:: Available data ::
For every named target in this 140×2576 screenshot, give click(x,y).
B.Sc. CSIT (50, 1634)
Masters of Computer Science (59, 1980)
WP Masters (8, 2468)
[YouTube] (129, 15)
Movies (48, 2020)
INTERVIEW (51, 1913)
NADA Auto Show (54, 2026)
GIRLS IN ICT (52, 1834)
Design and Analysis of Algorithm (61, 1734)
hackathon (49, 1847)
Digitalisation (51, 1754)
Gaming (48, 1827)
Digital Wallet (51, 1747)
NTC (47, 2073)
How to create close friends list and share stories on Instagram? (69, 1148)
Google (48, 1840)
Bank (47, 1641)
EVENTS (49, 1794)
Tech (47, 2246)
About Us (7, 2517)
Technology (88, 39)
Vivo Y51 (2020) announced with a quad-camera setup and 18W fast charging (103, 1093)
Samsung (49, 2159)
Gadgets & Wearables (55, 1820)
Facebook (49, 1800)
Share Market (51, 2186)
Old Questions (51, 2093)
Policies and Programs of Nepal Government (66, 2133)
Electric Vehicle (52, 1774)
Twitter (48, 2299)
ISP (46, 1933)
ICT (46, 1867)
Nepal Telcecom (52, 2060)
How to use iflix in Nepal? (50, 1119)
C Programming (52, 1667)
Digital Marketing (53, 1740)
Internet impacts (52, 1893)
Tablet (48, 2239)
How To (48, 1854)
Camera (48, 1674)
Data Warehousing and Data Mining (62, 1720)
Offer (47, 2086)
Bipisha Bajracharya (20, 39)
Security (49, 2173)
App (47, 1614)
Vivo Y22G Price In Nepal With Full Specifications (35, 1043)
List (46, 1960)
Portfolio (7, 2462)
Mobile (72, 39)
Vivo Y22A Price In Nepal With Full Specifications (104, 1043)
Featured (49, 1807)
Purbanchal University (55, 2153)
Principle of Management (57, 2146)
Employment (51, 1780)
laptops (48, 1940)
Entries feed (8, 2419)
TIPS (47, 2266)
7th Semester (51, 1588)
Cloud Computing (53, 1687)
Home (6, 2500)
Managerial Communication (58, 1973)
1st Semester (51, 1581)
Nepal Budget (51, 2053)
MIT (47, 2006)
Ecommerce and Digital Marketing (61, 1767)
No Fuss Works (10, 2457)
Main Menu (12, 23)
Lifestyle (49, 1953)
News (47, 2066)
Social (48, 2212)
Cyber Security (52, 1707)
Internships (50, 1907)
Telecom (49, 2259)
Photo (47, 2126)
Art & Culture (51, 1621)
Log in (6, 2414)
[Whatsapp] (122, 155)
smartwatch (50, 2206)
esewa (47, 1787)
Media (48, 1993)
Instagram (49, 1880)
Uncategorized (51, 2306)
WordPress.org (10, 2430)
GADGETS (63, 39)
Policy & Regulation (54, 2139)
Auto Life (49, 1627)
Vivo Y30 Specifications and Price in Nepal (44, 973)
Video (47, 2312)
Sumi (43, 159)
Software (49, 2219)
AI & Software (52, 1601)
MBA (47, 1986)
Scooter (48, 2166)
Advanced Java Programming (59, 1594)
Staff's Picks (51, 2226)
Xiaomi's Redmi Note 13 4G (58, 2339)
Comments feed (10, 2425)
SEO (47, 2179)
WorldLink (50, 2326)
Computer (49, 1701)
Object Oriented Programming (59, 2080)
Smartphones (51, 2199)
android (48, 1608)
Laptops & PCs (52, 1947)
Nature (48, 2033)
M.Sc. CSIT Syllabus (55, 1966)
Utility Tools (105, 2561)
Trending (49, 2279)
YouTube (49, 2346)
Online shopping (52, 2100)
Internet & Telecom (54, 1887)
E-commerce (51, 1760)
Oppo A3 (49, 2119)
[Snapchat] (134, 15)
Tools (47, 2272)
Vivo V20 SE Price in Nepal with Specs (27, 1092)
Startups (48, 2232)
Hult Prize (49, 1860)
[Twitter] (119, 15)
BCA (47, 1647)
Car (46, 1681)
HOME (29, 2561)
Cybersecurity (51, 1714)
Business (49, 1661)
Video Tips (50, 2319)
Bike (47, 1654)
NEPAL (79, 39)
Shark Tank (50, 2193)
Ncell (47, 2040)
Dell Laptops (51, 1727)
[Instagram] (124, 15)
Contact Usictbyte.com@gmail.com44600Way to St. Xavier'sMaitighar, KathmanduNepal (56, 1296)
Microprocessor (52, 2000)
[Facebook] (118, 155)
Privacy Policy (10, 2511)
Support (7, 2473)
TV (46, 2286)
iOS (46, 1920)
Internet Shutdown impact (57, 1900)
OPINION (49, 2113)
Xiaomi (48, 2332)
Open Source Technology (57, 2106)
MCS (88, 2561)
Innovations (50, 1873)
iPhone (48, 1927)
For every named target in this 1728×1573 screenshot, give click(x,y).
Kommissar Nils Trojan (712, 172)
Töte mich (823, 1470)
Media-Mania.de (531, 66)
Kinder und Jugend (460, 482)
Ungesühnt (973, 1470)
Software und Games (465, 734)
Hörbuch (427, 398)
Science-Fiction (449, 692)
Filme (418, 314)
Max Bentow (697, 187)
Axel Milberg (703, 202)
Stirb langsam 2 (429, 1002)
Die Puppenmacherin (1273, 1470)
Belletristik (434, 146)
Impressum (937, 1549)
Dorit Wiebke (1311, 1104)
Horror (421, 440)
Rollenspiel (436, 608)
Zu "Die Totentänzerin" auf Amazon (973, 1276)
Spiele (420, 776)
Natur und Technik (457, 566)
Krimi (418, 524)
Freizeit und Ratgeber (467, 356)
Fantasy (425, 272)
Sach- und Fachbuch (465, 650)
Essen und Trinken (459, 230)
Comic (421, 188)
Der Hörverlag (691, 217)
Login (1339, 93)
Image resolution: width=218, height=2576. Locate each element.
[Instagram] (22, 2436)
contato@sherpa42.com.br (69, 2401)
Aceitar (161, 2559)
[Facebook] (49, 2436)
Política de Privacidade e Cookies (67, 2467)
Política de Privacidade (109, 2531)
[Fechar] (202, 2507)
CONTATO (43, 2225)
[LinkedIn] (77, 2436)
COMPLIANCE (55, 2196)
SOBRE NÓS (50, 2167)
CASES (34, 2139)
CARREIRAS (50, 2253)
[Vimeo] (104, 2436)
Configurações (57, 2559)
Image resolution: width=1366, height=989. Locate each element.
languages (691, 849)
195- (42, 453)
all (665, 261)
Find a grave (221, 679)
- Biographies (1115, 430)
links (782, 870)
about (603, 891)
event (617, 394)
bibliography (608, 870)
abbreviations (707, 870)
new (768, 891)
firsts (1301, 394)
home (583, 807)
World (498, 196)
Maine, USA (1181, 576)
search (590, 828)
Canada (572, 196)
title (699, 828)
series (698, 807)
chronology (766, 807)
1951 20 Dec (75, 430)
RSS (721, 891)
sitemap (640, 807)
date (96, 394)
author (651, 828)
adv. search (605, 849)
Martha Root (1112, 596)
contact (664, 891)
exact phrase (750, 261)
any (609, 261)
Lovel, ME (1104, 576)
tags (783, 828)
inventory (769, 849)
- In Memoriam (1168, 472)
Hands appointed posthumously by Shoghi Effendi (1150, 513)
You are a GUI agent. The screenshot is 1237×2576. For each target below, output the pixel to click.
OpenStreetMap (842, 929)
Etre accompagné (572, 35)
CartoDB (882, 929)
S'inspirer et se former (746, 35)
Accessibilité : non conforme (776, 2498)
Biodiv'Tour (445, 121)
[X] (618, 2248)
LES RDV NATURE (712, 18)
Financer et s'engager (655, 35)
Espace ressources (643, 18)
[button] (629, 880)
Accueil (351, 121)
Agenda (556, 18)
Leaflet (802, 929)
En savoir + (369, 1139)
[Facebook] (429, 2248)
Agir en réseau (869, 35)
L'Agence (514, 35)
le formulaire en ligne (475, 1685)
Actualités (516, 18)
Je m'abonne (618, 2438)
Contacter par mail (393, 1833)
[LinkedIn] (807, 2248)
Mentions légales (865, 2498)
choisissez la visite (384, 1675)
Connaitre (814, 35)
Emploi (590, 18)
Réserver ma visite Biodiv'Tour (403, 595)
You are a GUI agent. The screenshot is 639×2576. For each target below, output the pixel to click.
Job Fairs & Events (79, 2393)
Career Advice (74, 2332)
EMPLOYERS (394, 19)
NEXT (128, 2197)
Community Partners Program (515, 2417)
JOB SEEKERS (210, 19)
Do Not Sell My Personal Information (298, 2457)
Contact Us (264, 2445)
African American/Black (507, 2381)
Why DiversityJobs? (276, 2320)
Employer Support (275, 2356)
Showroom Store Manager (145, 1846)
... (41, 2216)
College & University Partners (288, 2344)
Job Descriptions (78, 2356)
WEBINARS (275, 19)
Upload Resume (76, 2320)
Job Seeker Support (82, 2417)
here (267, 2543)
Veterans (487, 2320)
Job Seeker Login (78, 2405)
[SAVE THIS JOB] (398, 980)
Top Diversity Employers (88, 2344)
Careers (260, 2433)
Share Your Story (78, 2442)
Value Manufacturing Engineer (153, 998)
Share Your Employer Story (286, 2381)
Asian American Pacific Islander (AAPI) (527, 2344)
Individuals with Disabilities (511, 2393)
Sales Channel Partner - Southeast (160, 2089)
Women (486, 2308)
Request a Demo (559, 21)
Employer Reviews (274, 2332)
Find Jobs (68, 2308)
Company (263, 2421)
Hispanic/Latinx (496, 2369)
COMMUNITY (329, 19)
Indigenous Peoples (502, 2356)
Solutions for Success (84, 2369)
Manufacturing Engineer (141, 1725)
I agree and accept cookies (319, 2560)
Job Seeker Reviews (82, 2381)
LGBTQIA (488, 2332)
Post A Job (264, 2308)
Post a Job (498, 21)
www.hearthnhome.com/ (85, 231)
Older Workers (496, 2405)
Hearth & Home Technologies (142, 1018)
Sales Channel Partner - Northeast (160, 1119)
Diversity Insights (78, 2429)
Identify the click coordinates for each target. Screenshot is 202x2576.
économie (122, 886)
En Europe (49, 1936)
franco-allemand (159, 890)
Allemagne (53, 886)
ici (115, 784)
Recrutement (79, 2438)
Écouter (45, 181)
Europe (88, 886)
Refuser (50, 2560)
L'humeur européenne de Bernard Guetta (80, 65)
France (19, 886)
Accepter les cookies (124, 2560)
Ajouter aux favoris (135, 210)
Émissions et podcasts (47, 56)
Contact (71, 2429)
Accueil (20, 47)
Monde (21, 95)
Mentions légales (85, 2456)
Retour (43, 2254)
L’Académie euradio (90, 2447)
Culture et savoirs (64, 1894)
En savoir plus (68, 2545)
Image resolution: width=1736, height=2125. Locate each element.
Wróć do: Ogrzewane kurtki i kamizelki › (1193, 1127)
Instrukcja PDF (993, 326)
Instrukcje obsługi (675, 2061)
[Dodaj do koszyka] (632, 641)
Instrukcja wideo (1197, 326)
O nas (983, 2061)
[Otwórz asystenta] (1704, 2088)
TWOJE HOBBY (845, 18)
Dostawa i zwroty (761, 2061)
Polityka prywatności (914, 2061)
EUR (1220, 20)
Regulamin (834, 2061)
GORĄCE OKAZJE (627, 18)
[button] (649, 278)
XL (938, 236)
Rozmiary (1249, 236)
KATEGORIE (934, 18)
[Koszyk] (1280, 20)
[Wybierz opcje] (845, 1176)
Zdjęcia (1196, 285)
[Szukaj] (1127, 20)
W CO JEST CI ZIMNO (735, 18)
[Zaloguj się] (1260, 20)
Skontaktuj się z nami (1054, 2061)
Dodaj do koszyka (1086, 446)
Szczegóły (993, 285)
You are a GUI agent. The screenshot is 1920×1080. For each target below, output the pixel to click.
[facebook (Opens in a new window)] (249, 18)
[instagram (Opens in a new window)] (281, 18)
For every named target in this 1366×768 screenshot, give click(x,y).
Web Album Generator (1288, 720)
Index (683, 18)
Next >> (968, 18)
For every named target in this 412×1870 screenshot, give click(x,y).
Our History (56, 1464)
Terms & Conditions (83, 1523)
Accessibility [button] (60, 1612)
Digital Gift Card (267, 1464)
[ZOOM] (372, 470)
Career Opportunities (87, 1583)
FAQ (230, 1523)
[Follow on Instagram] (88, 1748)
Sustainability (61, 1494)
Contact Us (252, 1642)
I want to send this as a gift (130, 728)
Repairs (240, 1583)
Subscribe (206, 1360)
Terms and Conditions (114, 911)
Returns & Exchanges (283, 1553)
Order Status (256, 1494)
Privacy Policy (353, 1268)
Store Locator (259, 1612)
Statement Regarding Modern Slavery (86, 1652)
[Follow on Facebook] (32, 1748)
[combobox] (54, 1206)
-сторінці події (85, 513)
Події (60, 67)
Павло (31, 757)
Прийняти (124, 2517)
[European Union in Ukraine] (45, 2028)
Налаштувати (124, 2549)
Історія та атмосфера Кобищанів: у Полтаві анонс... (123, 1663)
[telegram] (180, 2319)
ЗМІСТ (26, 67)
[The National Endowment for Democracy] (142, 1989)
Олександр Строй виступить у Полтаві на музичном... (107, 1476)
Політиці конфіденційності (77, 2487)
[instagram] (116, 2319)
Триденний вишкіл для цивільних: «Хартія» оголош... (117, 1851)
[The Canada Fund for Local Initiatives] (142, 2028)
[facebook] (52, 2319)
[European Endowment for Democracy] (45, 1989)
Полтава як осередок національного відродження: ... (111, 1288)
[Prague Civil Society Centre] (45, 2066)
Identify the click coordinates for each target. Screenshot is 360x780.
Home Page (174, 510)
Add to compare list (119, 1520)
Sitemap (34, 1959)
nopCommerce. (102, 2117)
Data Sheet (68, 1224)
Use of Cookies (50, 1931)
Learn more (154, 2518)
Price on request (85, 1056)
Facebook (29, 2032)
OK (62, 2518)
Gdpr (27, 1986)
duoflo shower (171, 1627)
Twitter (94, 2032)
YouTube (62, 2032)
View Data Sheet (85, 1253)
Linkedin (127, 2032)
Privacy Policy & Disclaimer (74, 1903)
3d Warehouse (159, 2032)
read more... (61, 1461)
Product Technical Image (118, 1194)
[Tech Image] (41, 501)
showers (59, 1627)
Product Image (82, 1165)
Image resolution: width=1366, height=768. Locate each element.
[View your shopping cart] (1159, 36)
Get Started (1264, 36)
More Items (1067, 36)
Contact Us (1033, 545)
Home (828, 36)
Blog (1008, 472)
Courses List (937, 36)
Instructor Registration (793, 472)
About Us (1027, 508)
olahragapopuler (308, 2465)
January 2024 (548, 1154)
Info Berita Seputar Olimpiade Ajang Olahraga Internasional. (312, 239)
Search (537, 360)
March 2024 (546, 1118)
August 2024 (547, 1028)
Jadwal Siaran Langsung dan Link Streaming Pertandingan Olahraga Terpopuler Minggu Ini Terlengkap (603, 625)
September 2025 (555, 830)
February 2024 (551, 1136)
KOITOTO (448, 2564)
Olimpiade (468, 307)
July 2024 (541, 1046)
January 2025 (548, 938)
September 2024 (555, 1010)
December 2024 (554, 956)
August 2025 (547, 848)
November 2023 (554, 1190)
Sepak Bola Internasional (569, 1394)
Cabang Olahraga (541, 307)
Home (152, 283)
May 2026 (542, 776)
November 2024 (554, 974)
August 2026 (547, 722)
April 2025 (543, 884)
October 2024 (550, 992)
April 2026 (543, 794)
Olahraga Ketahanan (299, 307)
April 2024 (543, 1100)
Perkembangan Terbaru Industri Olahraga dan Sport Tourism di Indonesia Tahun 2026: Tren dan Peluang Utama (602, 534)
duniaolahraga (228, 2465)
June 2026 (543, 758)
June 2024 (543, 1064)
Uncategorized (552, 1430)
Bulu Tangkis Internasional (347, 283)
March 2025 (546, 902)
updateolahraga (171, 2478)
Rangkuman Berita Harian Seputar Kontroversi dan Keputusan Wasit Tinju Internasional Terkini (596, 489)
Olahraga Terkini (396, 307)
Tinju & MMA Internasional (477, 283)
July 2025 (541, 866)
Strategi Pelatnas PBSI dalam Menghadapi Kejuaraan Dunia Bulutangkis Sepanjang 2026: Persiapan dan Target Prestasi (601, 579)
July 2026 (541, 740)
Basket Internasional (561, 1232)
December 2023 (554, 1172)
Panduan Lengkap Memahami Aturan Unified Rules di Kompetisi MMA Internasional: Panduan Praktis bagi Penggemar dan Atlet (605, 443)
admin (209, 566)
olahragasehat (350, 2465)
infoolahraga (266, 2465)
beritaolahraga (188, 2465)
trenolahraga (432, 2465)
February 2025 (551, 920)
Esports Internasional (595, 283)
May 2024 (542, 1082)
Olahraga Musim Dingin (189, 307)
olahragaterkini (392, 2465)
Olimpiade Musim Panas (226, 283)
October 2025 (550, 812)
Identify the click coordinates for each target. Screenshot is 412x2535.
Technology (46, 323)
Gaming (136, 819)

:: Action item ::
Return a word-for-word copy of the lines above from the one holding "Movies (48, 2020)" through the one holding "Technology (88, 39)", with both of them included and nothing besides.

:: Written response ::
Movies (48, 2020)
INTERVIEW (51, 1913)
NADA Auto Show (54, 2026)
GIRLS IN ICT (52, 1834)
Design and Analysis of Algorithm (61, 1734)
hackathon (49, 1847)
Digitalisation (51, 1754)
Gaming (48, 1827)
Digital Wallet (51, 1747)
NTC (47, 2073)
How to create close friends list and share stories on Instagram? (69, 1148)
Google (48, 1840)
Bank (47, 1641)
EVENTS (49, 1794)
Tech (47, 2246)
About Us (7, 2517)
Technology (88, 39)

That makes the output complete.